Wednesday, March 2, 2011

A Simple Scheme for Book Classification Using Wikipedia, by Andromeda Yelton

Editor’s note: This article is the winner of the LITA/Ex Libris Student Writing Award, 2010.

Because the rate at which documents are being generated outstrips librarians’ ability to catalog them, an accurate, automated scheme of subject classification is desirable. However, simplistic word-counting schemes miss many important concepts; librarians must enrich algorithms with background knowledge to escape basic problems such as polysemy and synonymy. I have developed a script that uses Wikipedia as context for analyzing the subjects of nonfiction books.
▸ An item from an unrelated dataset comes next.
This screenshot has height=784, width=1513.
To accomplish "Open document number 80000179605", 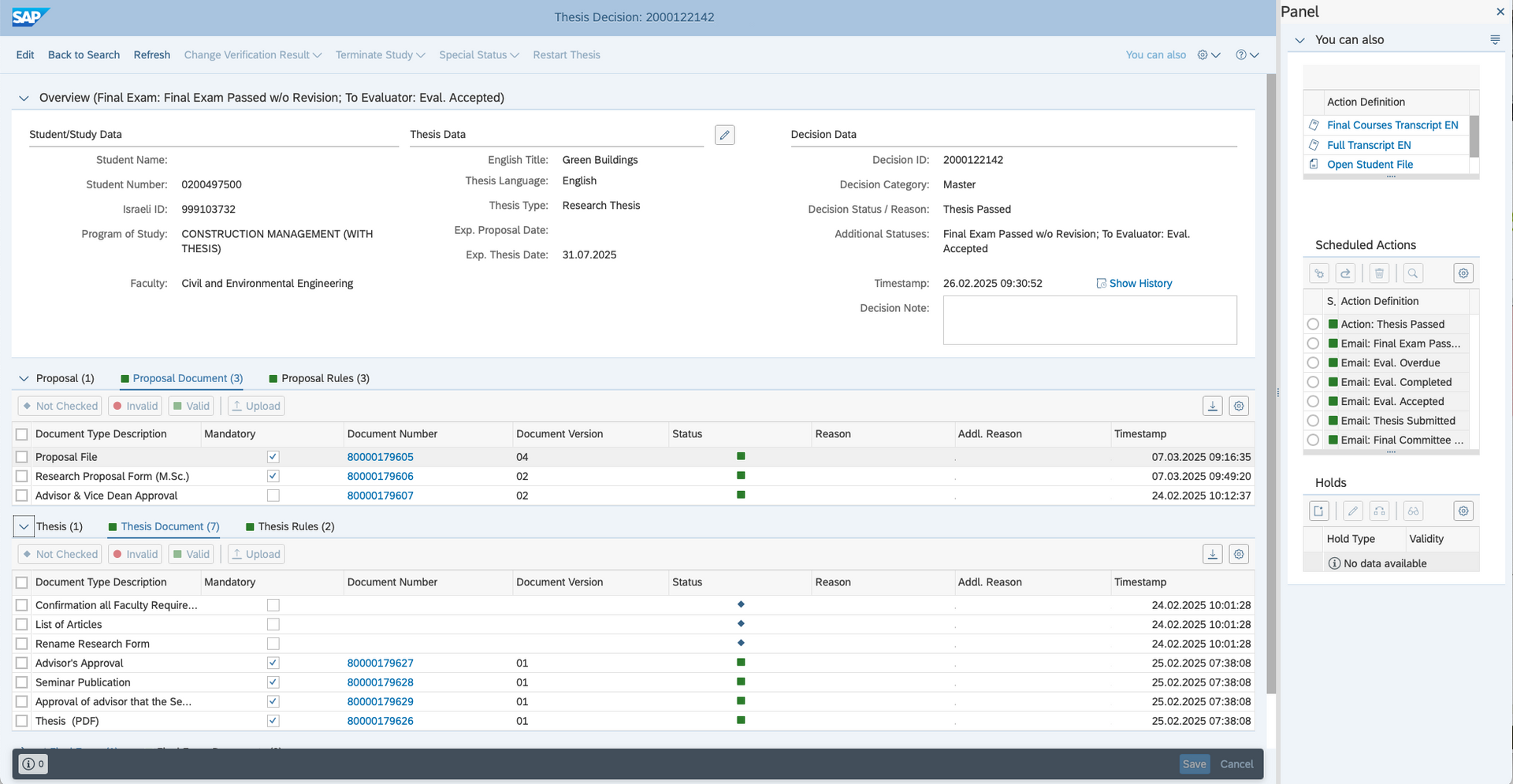I will (x=380, y=457).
Though a simple method built quickly from freely available parts, it is partially successful, suggesting the promise of such an approach for future research.

4 comments:

Michael Doran said...

Based on the title & abstract, this article looked interesting. If, in six months, when the non-LITA-member embargo expires and I can actually read the article, maybe I'll remember to come back and do that.

Andy said...

Michael,

I don't believe you'll have to wait six months. UTA subscribes to several full-text databases that include ITAL. EBSCOhost already has the March 2011 issue online.

Michael Doran said...

Andy,

Per your suggestion I was able to get this article via our Library's EBSCOhost subscription. I appreciate your help on that.

However, I believe the points I raised on the list are still valid -- what purpose does it serve to put barriers in the way of the people whom LITA (presumably) wants to read the content?

Andromeda Yelton said...

@Michael: ITAL also allows authors to self-archive, so you can see a (post-editing, pre-formatting) version on my web site: http://www.andromedayelton.com/wp/resume/ , in the publications section. Thank you for your interest.